INFO: If you have checked 'Partition Data', enter a date expression and select the data format from the drop-down.
-
Decide whether the import shall be triggered manually or on a schedule.
- Select the option for data retention.
-
If needed, enter the amount of sample records and the maximum amount of errors to log and confirm with "Next". The tab 'Schedule' opens.
INFO: Higher values lead to more precise preview results but can rapidly decrease the performance.
-
If needed, enter an import job description.
-
Unmark the checkbox if the import shall not start immediately after the saving.
INFO: The check-box is marked per default to start the import right after saving the import job.
-
If needed, enter the email address for several notifications and confirm with "Next". The 'Save Import Job' dialog opens.
- Select the path the data shall be imported to, enter a name and confirm with "Save". Data Import from Azure Data Lake Storage Gen2 is finished.
Importing from Google Cloud Storage
Importing from Google Cloud Storage#
INFO
Find here all information about importing data from Google Cloud Storage.
Requirements: Configuring Google Cloud Storage as a Connection#
A Google Cloud Storage connection with Spectrum must be created before exporting data.
INFO
Note that a Google Cloud Storage bucket must not contain a "_" in its name.
Configuring Import Jobs with Google Cloud Storage#
To import data from Google Cloud Storage:
- Click the "+" button and choose "Import Job" or right-click in the File Browser and select "Create New" → "Import Job". The 'New Import Job' tab appears in the menu bar.
- Click "Select Connection". The dialog 'Select Connection' opens.
- Click on the connection for Google Cloud Storage and confirm with "Select". The connection is displayed.
- Select the required file type from the drop-down 'File Type' and confirm with "Next".
- Click "Browse" to select the folder/ file from the Google Cloud Storage.
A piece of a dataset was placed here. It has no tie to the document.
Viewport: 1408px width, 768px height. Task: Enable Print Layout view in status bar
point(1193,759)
The 'Remote Data Browser' opens.
-
Select the required folder/ file and confirm with "Select". The data name is displayed in the 'File or Folder' field.
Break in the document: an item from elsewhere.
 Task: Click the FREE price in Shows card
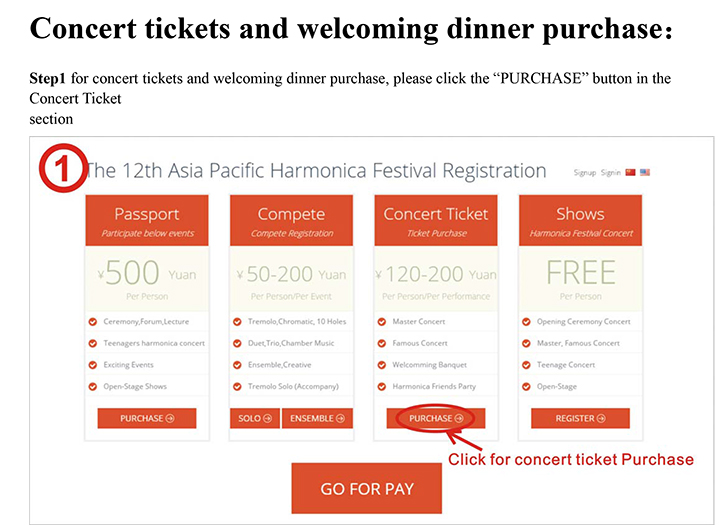pyautogui.click(x=580, y=273)
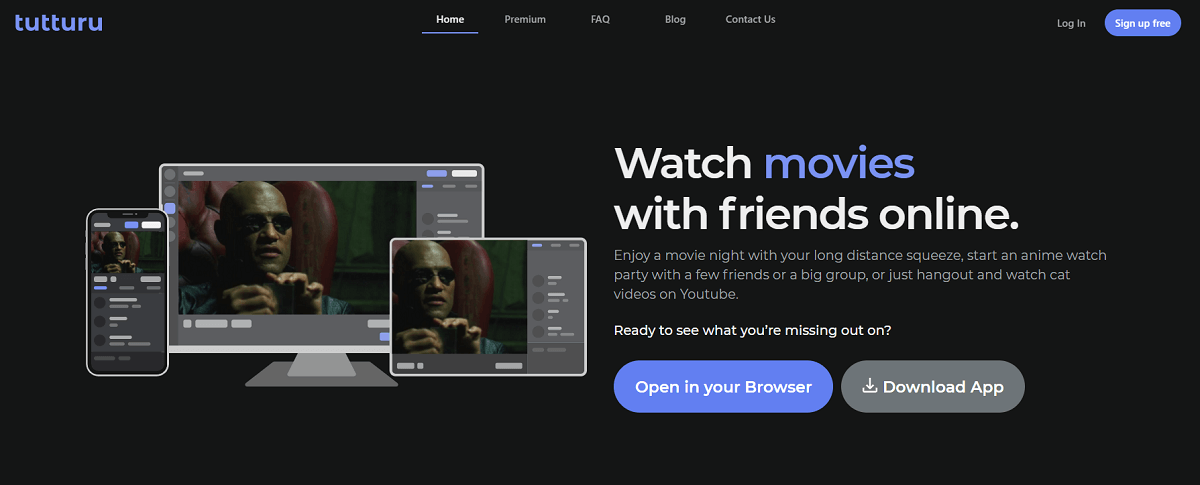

TIP: You can scroll the results or filter for them.
-
Define the delimiter character the schema and the column names.
INFO: The default value for delimiter is ','.
-
If needed, choose a filter from the drop-down to allow the usage of a time range for applying time patterns in the file name path.
- If needed, set file filter to exclude specific files in dependency to their age.
- If needed, modify advanced settings, e.g. the character encoding and confirm with "Next". The tab 'Data Fields' opens.
- Mark all required columns.
- If needed, view the raw records.
- If needed, enter placeholder values and confirm with "Apply".
- Decide how to handle invalid data.
- Decide whether you want partition data.
- Confirm with "Next". The tab 'Schedule' opens.
- Decide whether the import is triggered manually or on a schedule.
- Select the way data is replaced or appended and confirm with "Next". The tab 'Save' opens.
- If needed, enter an import job description.
- Mark the checkbox when the import shall start immediately after the saving.
- If needed, enter the email address for several notifications and confirm with "Next". The 'Save Import Job' dialog opens.
- Select the path the data shall be imported, enter a name and confirm with "Save". Data Import from Google Cloud Storage is finished.
Importing from Snowflake
Importing from Snowflake#
To import from Snowflake:
- Click the "+" button and choose "Import Job" or right-click in the File Browser and select "Create New" → "Import Job". The 'New Import Job' tab appears in the menu bar.
- Click "Select Connection". The dialog 'Select Connection' opens.
- Click on the connection for Snowflake and confirm with "Select". The connection is displayed.
-
The Snowflake database name is that set in the connector.
INFO: If not previously set from the connector, enter the Snowflake Warehouse name.
-
Select to import to a table or view and select the schema to be used. A preview of the imported data is displayed.
- Review the schema and click "Next".
- Review the schedule, data retention, and advanced properties for the job.
- Add a description and check the box if you would like the import to start immediately after saving. Click "Save", and name the file.